Mentioned in This Episode:
Andrew circles back on this year’s theme of ‘home.’ Andrew is currently in the United States after not being here for over 1,000 days. Although Andrew was born in the U.S., he rarely tells people he’s from there. The U.S. does not feel like home to him anymore. So, when strangers ask him, “Where are you from?” How does Andrew answer this popular question?
[2:25] Gasp! Andrew is in the U.S. of A.! It’s been over 1,000 days since Andrew was last here.
[3:50] When you’re constantly on the move and being a nomad, it’s easy to fall into the trap of not having a home.
[7:15] Andrew was born and raised in the U.S., but he never felt comfortable here.
[8:00] Where are you from? Where is your home?
[10:10] It’s okay to choose where you’re from. Where you’re from doesn’t have to be where you’re born anymore.
[12:00] As a nomad, it’s okay to want a home!
[17:25] Singles and the overworked aren’t just the only types of people coming to Bali. Just the other day there was a family meetup.
[20:25] What made David decide to leave the U.S. and move to Bali?
[24:05] David is also a rare earth metals expert.
[28:35] Coming to Bali to find yourself?
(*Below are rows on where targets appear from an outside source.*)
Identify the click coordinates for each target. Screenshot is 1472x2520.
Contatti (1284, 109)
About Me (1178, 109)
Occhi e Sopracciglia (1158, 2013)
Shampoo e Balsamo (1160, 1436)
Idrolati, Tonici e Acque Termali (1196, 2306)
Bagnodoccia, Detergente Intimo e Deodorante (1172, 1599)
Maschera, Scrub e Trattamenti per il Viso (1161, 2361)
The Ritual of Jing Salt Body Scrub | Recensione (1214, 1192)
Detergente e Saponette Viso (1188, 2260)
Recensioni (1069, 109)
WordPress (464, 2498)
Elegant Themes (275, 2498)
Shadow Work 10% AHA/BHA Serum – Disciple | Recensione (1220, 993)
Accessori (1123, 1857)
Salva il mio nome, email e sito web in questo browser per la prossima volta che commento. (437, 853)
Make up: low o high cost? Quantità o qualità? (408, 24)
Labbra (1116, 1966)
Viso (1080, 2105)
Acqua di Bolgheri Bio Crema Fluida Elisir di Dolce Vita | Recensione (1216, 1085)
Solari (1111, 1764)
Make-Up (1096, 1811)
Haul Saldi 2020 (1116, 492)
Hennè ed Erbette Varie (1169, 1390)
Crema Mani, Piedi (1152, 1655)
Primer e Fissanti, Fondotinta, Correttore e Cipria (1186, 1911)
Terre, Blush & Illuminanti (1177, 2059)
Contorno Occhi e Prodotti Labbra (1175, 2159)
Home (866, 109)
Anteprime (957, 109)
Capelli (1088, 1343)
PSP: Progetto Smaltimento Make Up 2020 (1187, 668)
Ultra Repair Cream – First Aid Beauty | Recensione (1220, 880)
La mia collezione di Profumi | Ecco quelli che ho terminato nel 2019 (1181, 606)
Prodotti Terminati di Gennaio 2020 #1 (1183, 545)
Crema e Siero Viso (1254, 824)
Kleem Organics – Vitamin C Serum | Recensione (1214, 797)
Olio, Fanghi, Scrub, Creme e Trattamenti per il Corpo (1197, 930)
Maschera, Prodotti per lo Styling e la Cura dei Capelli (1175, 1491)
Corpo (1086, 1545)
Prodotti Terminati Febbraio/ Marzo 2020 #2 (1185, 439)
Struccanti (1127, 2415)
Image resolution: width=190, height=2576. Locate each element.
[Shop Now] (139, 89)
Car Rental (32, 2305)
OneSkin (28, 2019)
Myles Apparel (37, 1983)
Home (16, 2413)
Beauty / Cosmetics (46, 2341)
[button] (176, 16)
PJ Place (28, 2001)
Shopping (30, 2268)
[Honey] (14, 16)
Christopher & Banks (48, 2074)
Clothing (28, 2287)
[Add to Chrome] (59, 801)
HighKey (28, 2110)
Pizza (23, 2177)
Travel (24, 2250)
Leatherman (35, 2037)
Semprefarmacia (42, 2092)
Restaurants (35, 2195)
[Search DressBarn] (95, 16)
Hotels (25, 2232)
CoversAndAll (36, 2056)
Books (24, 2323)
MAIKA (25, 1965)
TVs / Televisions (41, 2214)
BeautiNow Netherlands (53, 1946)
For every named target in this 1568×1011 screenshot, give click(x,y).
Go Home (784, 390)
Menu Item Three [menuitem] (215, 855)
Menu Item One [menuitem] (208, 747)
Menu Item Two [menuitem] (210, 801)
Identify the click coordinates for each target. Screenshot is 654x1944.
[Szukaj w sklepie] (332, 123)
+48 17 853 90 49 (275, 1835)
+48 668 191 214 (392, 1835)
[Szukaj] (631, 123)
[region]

You might want to take a step back on that.
[31:10] Vacationing all the time gets stale. You need to be a part of something — a community.
[35:40] When you travel, you find out what you really need, and become not so attached to material possessions.
[40:25] David loves being a part of something bigger, and helping his team develop better talents and skillsets.
[45:45] What kind of flags did David plant while he was in Indonesia?
[50:10] Can someone build a $100 million dollar business from Bali, or will they need to go to New York in order to make it?